• ACTION ITEM
Would you set down every entry shown below, precisely as written?

>>>

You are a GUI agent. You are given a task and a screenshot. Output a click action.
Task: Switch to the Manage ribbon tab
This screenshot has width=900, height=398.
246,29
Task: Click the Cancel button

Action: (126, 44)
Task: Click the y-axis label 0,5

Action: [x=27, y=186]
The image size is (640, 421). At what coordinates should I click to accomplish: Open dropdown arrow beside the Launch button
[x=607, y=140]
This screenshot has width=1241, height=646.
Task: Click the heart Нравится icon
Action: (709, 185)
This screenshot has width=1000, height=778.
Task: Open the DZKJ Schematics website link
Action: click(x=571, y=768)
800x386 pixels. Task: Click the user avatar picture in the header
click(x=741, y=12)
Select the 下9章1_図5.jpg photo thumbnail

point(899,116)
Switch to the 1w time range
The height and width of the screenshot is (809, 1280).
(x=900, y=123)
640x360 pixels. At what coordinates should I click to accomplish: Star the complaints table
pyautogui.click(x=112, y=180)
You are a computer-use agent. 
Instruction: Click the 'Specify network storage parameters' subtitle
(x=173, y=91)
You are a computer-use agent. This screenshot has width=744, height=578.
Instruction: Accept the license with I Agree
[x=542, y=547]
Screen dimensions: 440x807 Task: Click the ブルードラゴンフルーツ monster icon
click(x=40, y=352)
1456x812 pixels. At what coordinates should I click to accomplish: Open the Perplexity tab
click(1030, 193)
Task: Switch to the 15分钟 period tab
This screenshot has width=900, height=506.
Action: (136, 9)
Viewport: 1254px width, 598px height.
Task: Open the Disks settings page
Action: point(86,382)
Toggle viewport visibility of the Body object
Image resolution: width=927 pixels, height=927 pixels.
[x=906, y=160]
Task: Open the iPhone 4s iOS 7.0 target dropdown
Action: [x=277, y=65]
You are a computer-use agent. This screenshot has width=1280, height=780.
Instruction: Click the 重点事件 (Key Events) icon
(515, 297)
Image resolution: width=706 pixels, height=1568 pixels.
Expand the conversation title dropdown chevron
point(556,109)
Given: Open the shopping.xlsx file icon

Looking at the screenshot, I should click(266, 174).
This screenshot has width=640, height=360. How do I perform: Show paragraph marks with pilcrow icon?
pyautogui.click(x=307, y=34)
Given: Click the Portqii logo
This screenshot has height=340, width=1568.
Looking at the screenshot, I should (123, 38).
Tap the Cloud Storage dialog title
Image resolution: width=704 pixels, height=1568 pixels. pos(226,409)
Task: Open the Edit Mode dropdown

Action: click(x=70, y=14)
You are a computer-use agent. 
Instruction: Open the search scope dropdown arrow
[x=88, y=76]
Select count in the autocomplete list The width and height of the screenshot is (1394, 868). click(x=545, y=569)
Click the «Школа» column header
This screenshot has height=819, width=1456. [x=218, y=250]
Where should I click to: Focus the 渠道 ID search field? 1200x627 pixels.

<<<

• OUTPUT BELOW
You are a GUI agent. You are given a task and a screenshot. Output a click action.
Task: Switch to the Manage ribbon tab
This screenshot has width=900, height=398.
246,29
Task: Click the Cancel button

Action: (126, 44)
Task: Click the y-axis label 0,5

Action: [x=27, y=186]
The image size is (640, 421). At what coordinates should I click to accomplish: Open dropdown arrow beside the Launch button
[x=607, y=140]
This screenshot has width=1241, height=646.
Task: Click the heart Нравится icon
Action: (709, 185)
This screenshot has width=1000, height=778.
Task: Open the DZKJ Schematics website link
Action: click(x=571, y=768)
800x386 pixels. Task: Click the user avatar picture in the header
click(x=741, y=12)
Select the 下9章1_図5.jpg photo thumbnail

point(899,116)
Switch to the 1w time range
The height and width of the screenshot is (809, 1280).
(x=900, y=123)
640x360 pixels. At what coordinates should I click to accomplish: Star the complaints table
pyautogui.click(x=112, y=180)
You are a computer-use agent. 
Instruction: Click the 'Specify network storage parameters' subtitle
(x=173, y=91)
You are a computer-use agent. This screenshot has width=744, height=578.
Instruction: Accept the license with I Agree
[x=542, y=547]
Screen dimensions: 440x807 Task: Click the ブルードラゴンフルーツ monster icon
click(x=40, y=352)
1456x812 pixels. At what coordinates should I click to accomplish: Open the Perplexity tab
click(1030, 193)
Task: Switch to the 15分钟 period tab
This screenshot has width=900, height=506.
Action: (136, 9)
Viewport: 1254px width, 598px height.
Task: Open the Disks settings page
Action: point(86,382)
Toggle viewport visibility of the Body object
Image resolution: width=927 pixels, height=927 pixels.
[x=906, y=160]
Task: Open the iPhone 4s iOS 7.0 target dropdown
Action: [x=277, y=65]
You are a computer-use agent. This screenshot has width=1280, height=780.
Instruction: Click the 重点事件 (Key Events) icon
(515, 297)
Image resolution: width=706 pixels, height=1568 pixels.
Expand the conversation title dropdown chevron
point(556,109)
Given: Open the shopping.xlsx file icon

Looking at the screenshot, I should click(266, 174).
This screenshot has width=640, height=360. How do I perform: Show paragraph marks with pilcrow icon?
pyautogui.click(x=307, y=34)
Given: Click the Portqii logo
This screenshot has height=340, width=1568.
Looking at the screenshot, I should (123, 38).
Tap the Cloud Storage dialog title
Image resolution: width=704 pixels, height=1568 pixels. pos(226,409)
Task: Open the Edit Mode dropdown

Action: click(x=70, y=14)
You are a computer-use agent. 
Instruction: Open the search scope dropdown arrow
[x=88, y=76]
Select count in the autocomplete list The width and height of the screenshot is (1394, 868). click(x=545, y=569)
Click the «Школа» column header
This screenshot has height=819, width=1456. [x=218, y=250]
Where should I click to: Focus the 渠道 ID search field? 1200x627 pixels.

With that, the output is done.